The Taliban have won much of their support by intimidating villagers or buying them off with money gained through the opium trade, said officials and residents interviewed in Kandahar, Afghanistan’s second-largest city. But critically, the Taliban have been able simply to fill a political vacuum because the United States and its allies failed to do it instead, they said.
Under coalition supervision since 2001, what has passed for “government” in the south amounts mostly to “corrupt, local warlords who allied themselves with US forces,” said Abdul Qadar Noorzai, the director in Kandahar of Afghanistan’s government human rights commission. These local strongmen have taken control over the weak state bureaucracies and police forces, and much of the opium trade, Noorzai said.
As the corruption has spread, local officials “push the people for bribes and so the people are turning to the Taliban” for protection from the government, said Abdul Ahmad Mohammadyar, publisher of a Pashtu-language cultural magazine in Kandahar.
The top US commander in Afghanistan, Lt. Gen. Karl Eikenberry, conceded last month that “the very weak institutions of the state” have permitted what he painted as a small Taliban revival. But “I am confident ... the situation will improve by the end of this year,” he said.
The reality in the south looks far nastier. Because of the Taliban’s spread, United Nations agencies, which a few years ago operated freely over 60 per cent to 70 per cent of southernmost Afghanistan, now can work readily in only six of the region’s 50 districts, or counties, said UN regional director Talatbek Masadykov.
The Taliban have established parallel authorities, including courts, in wide areas of the south and people are turning to them to solve conflicts, say Afghan press reports and UN officials.
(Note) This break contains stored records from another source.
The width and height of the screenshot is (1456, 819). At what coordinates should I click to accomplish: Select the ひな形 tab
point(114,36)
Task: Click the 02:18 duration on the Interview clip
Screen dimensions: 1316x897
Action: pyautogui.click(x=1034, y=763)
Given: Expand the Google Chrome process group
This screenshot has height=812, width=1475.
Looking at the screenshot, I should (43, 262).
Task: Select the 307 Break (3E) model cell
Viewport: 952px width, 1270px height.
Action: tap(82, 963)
Relatively few in the revived Taliban movement are “true believers, or real jihadists,” Masadykov said.
Larger numbers “are fighting for pay” or “have joined the Taliban because of intimidation or disaffection with the government,” he said. In late May, Afghan and US forces battled hundreds of Taliban in villages barely 10 miles west of Kandahar. City residents say armed Taliban patrol their outer neighbourhoods, warning people not to send their children to government schools. Last year, guerrillas burned or shut down more than 100 schools in Kandahar province.
In the 1990s, Kandahar was the Taliban’s stronghold. After September 11, 2001, when the US recruited anti-Taliban warlords to overthrow the regime, its ally in Kandahar was Gul Agha Sherzai, a strongman seen in Afghanistan as corrupt and brutal.
Beginning in 2002, US-backed President Hamid Karzai pleaded for a broad, international peacekeeping force to replace and disarm the provincial warlords and speed the training of Afghan army and police forces.
But Washington resisted and it took Karzai until last summer to ease first Sherzai and then his protégé out of the governor’s office. Under Karzai and the Americans, Kandahar has had a limited economic revival.
But official bribery and extortion, plus the violence of the Taliban’s resurgence, have helped choke off any economic boom.
As in much of Afghanistan, perhaps the most glaring failure of rebuilding is the police. Most police, recruited locally and untrained, are not paid regularly, and significant numbers are deserting, officials and Kandahar residents said.
Even in districts where policemen face strong Taliban forces, the policemen don’t have a second clip of ammunition for their rifles, said an Afghan security official in Kabul. “The coalition is ramping up now to build up the police force. But that’s four years too late.”